Lester Electronics, Inc. (LEI) is a firm in danger. LEI is facing two threats which could have an effect upon its viability. One of them, absorption by the larger, global firm Avral Electronics, S.A., would end its existence, while the other – the absorption of one of LEIs major suppliers (Shang-wa Electronics) by another manufacturer and distributor – Transnational Electronics Corporation (TEC) – would remove an extremely profitable sole-source distribution deal and result in an estimated loss of 48% of the firms business. Obviously, the board of directors of LEI had to take action.
In addition to the above, LEI is determined to expand to a global market. To change from a regional to a global firm, the firm realizes that it needs outside knowledge, which is available from Shang-wa Electronics. Knowing this, the board was faced with making one of two decisions – either allow absorption by the Avral Electronics corporate enterprise or merge with Shang-wa Electronics – forming a larger, global firm whose synergy would ensure survival.
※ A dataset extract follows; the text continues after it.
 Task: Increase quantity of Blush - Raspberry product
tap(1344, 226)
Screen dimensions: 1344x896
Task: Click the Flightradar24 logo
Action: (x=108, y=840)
The decision of the board was – not surprisingly – to merge with Shang-wa Electronics.
Issue and Opportunity Identification
LEI is facing a bi-polar issue – either acquire Shang-wa Electronics or be acquired by Avral Electronics, S.A. Having decided to acquire Shang-wa, the next question is how to finance the acquisition. Since the balance sheets for the two firms show that LEI will be unable to finance this merger through existing equity, the option then becomes long-term financing. Opportunities for long-term financing are:
Secured and unsecured notes
Fixed deposit loans
Interest rates swaps
Forward rate agreements (FRAs)
Interest only futures
Option on future contracts.
Preference shares. (UniXL, 2007)
These options must be evaluated to determine which one will be the best for the firm. The board and the executive staff must look at the costs of debt and the synergies which will result from the merger of the two firms. The goal of the merger, increasing corporate wealth, should be a prime consideration in all calculations.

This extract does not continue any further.